Problem details
Copy each line of the listing below word for word, leaving out the pictures.
# # # # # # #
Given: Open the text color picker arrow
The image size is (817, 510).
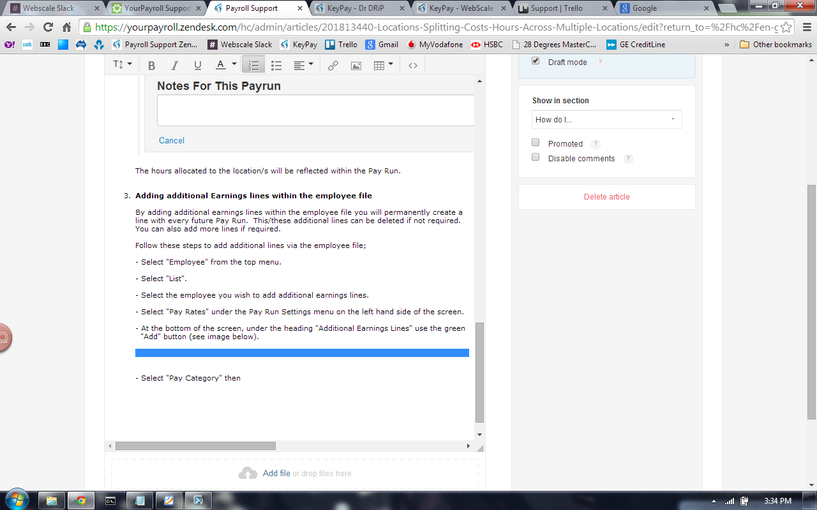Looking at the screenshot, I should tap(234, 65).
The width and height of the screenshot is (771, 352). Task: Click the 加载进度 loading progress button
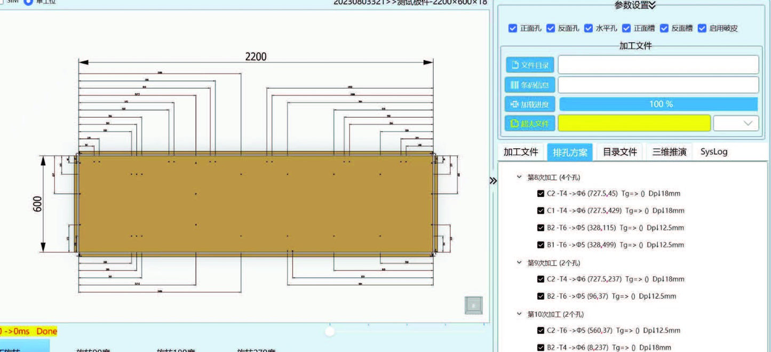(x=529, y=105)
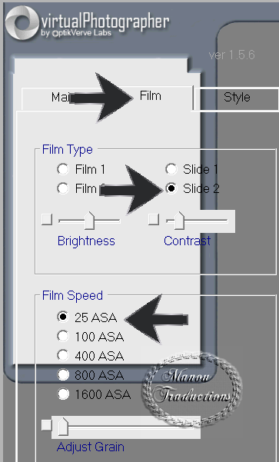
Task: Pick the 800 ASA film speed
Action: point(63,375)
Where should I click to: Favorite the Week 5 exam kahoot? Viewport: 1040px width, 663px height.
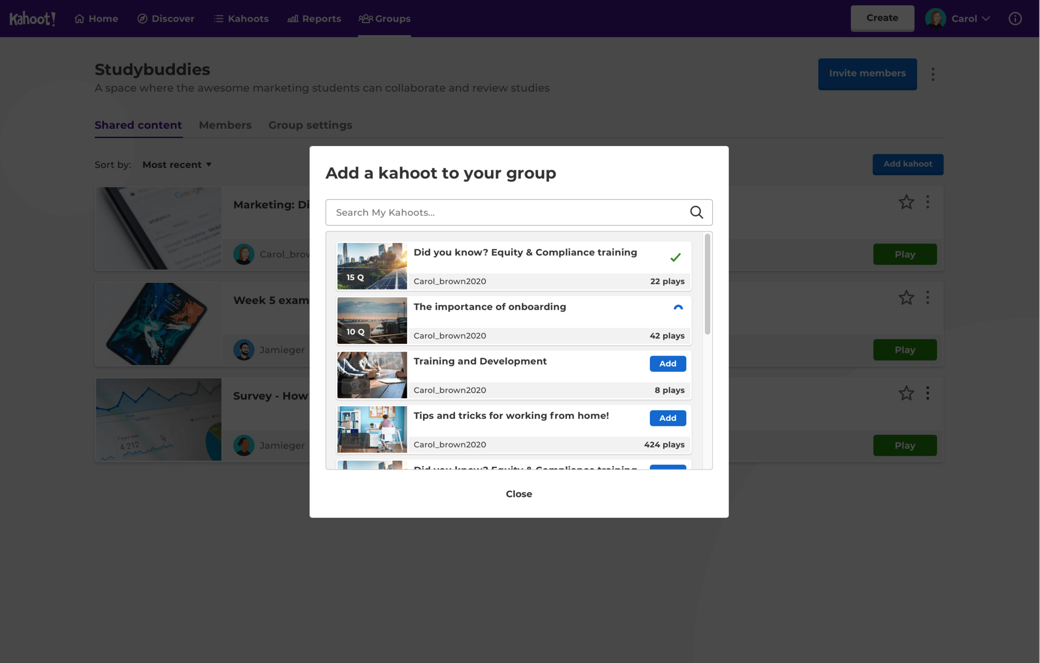point(906,297)
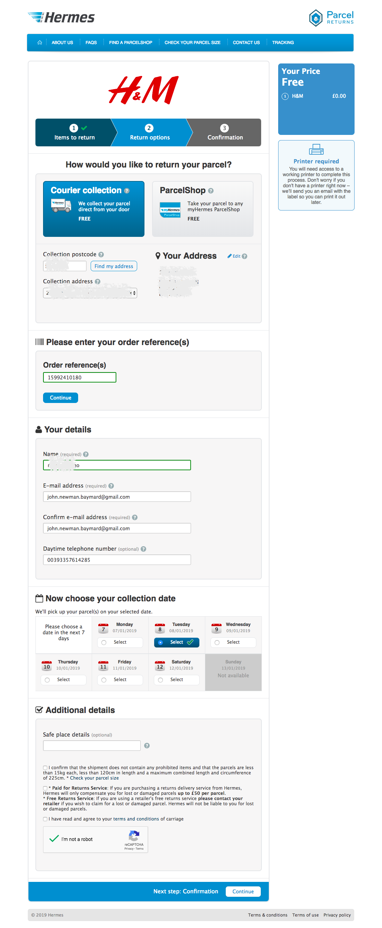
# # # # # # #
Expected answer
Given: Open the text color picker arrow
The image size is (817, 510).
Looking at the screenshot, I should tap(234, 65).
The width and height of the screenshot is (771, 352). Task: Click the 加载进度 loading progress button
(x=529, y=105)
Task: Pick the 800 ASA film speed
Action: point(63,375)
Where should I click to: Favorite the Week 5 exam kahoot? Viewport: 1040px width, 663px height.
point(906,297)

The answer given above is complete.